# Electric only power drawbar?



## bshughe (Oct 10, 2011)

Hi guys I'm a newbie (still in school, I graduate in may) I have been researching mills and accessories for a while so I can get the right one for me for my shop.

Any ways I am doubly screwed not only am I vertically challenged but I was hurt in a car accident and I have trouble with steps and reaching above my shoulders so the draw-bar causes me issues when changing tools.  Which causes me to some times use what ever tool is in the collet rather than the right tool.  So I have been looking at power draw-bar setups I'm planning on a variable speed mill so I don't have to bother with belts to change the speed but I want a vertical knee mill like a 9X49.  

I don't have a shop air compressor and I really didn't want one because of the space and noise.

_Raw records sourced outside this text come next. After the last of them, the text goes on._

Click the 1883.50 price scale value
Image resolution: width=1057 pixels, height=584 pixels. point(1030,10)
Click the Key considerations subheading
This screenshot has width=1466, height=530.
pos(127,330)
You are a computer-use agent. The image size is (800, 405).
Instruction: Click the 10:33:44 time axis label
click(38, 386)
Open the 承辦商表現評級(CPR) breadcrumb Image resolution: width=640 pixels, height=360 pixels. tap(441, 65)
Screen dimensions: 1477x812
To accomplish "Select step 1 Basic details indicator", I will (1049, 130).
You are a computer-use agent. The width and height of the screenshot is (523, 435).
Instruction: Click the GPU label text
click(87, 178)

All of the power draw-bar setups I have found are air powered, are there any all electric models?

Anybody got a suggestion or a DIY design?   

Thanks guys


----------



## Tony Wells (Oct 10, 2011)

I don't know of a commercial electric power drawbar, but the way some are built, you could take a 12 volt 1/2" impact wrench instead of the 3/8" butterfly impact they all seem to use. It would be a good project, and I imagine could be done. You'd have to come up with a 12 VDC power supply heavy enough to run it, but that wouldn't be too hard. A remote pendant control, and presto, a remote power drawbar!


----------



## Highpower (Oct 10, 2011)

Hope you are ready for some sticker shock.  

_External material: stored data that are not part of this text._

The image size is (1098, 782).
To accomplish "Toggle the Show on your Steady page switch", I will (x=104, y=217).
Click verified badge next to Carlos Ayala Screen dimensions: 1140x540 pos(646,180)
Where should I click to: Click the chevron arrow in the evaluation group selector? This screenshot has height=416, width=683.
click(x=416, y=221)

http://grizzly.com/products/Electric-Power-Drawbar/H8368


----------



## Kennyd (Oct 10, 2011)

I suggest you look into a ER collet type system for the mill, that would limit needing to use the drawbar. Something like this: http://www.tools4cheap.net/proddetail.php?prod=er32


----------



## cjsamples (Oct 10, 2011)

*ebay always has another way to do things.*

http://www.ebay.com/itm/POWER-DRAWB...709?pt=LH_DefaultDomain_0&hash=item19c699929d

This guy has a pretty good idea. I bet if you contacted them they could make something from an electric impact for you. Or atleast this will give you a good idea to get started.


----------



## bshughe (Oct 10, 2011)

Highpower you weren't kidding about sticker shock.  That is a bit rich especially when that is a 1/4 of the price of some of mills I have looked at.

I like the Er collet chucks though, but do the hold as securely and accurately as just using the R8 collets?

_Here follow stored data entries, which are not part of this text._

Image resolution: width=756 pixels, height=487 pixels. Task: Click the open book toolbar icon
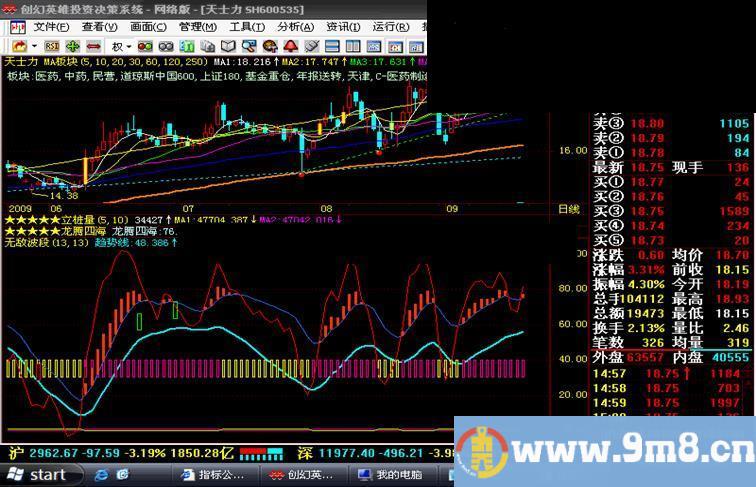coord(227,46)
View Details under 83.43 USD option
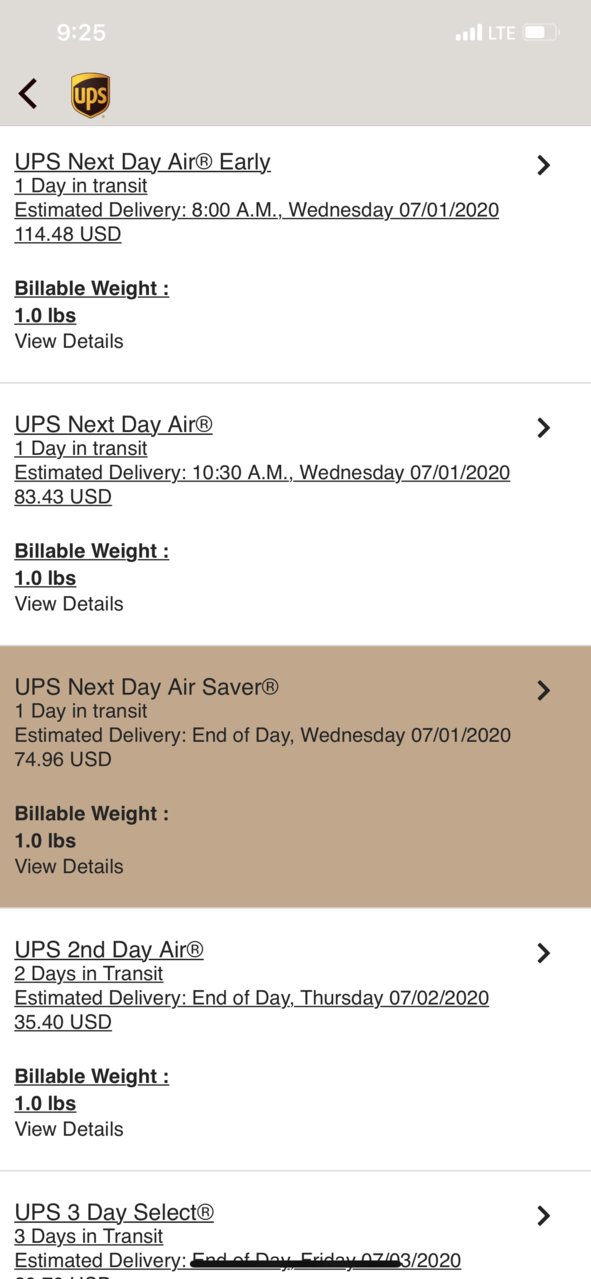This screenshot has height=1279, width=591. (69, 604)
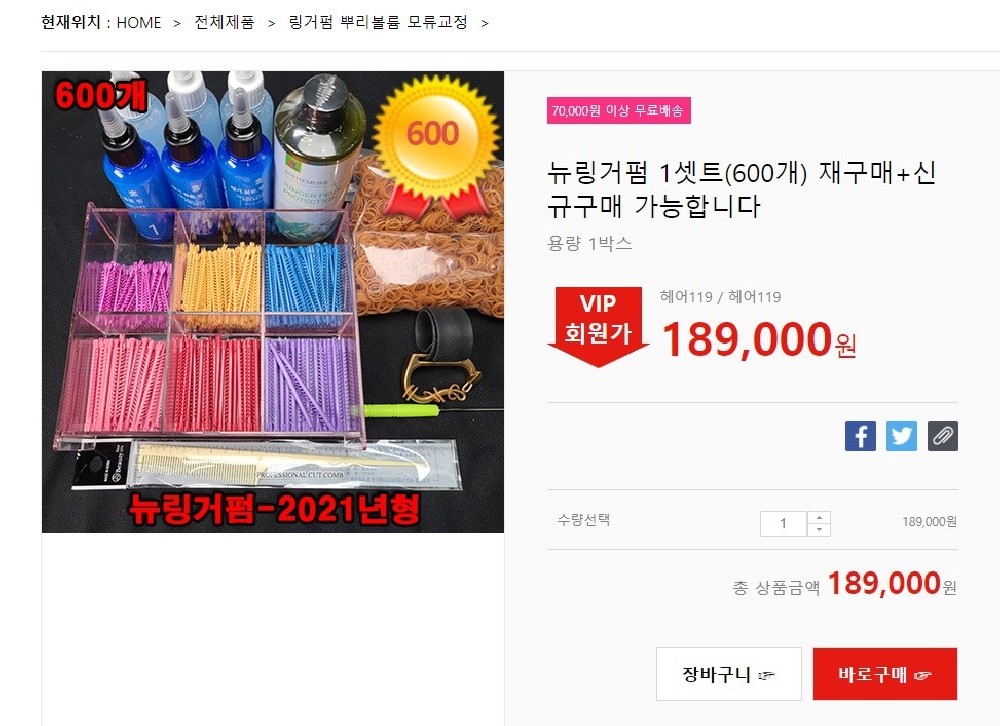Open 전체제품 breadcrumb category
The width and height of the screenshot is (1000, 726).
point(224,22)
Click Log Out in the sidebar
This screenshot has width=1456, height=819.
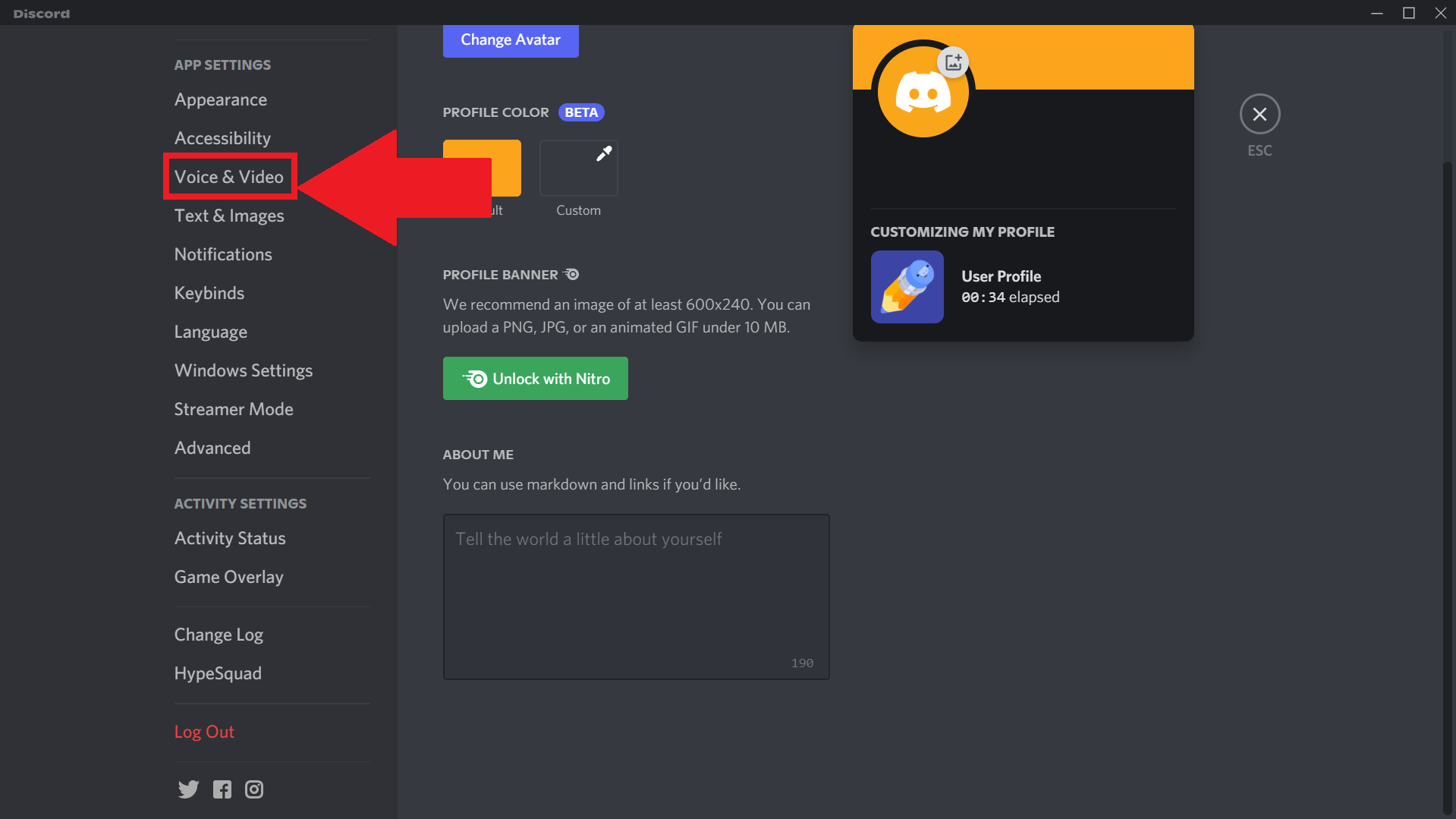tap(203, 731)

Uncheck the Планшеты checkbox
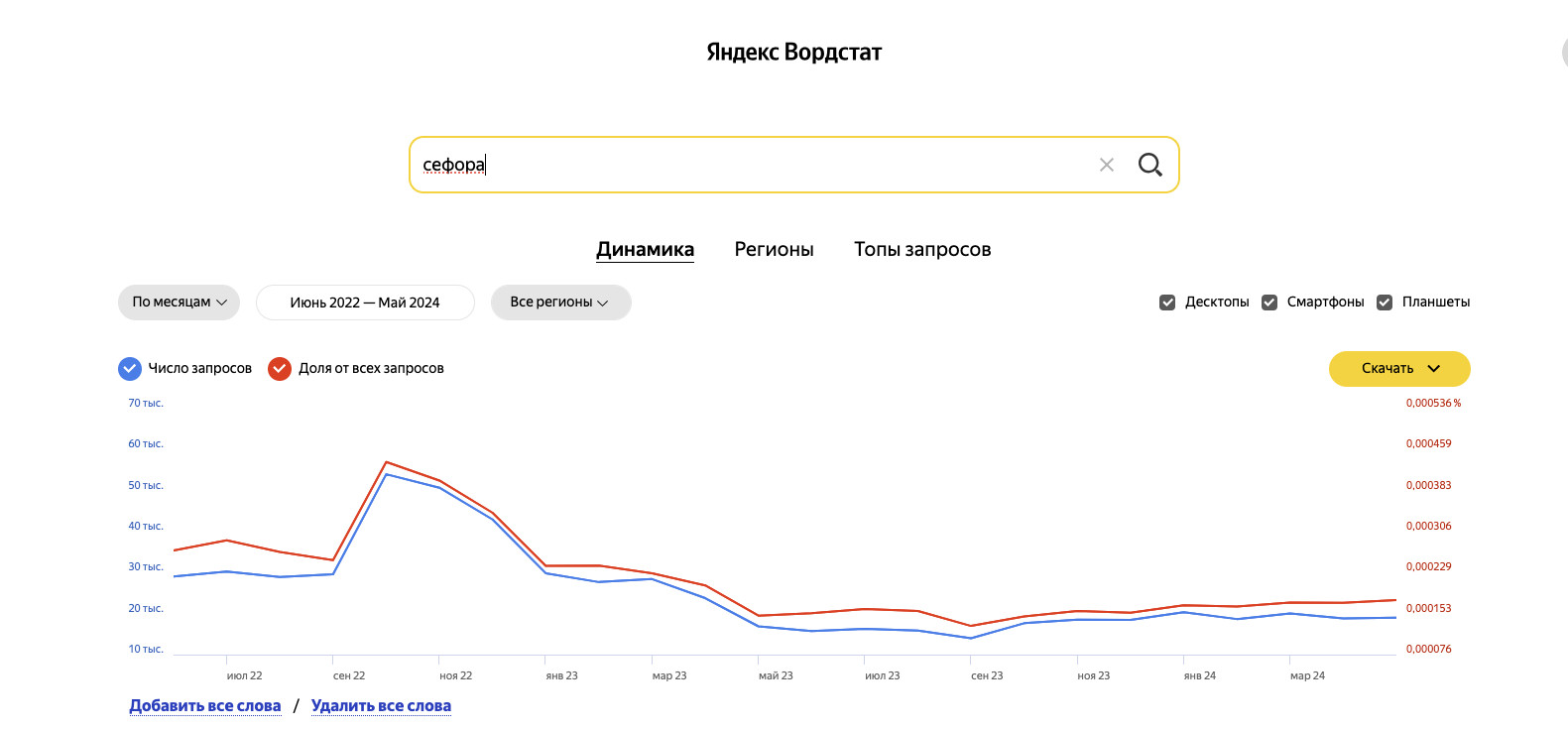tap(1385, 303)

Thanks guys I may have to attack one of those electric impact wrenches and see what I can come up with.  I'd rather spend the 900 bones on tooling and steel if I can rig something else up.

Thanks the responses guys.


----------



## Davo J (Oct 10, 2011)

A guy over on CNC zone built one out of a electric impact gun from HF.

Just had a quick look and here it is
http://www.cnczone.com/forums/benchtop_machines/99601-electric_impact_wrench_auto_drawbar.html

Dave


----------



## Highpower (Oct 11, 2011)

bshughe said:


> I like the Er collet chucks though, but do the hold as securely and accurately as just using the R8 collets?


 Probably _more so_, from what I understand. (Haven't used them myself.) But you will still need to deal with locking the spindle and wrenching on the collet nut to change tools. I've got the same type of problem reaching above my shoulder on the left side. Reaching for the spindle brake can be a real pain at times. _Literally! _



> Thanks guys I may have to attack one of those electric impact wrenches and see what I can come up with.


One thing you will want to do is to make a retaining plate for your drawbar to make it "captive" in the mill head. It should only be able to be pulled up about .050" before it hits the plate. You won't be able to remove the drawbar from the mill without removing that plate. But that is what will "pop" the collet or tool from the spindle when you power on the impact gun. No need for a mallet or manhandling the impact gun to break the R8 taper in order to change tools. Just a little tip....


----------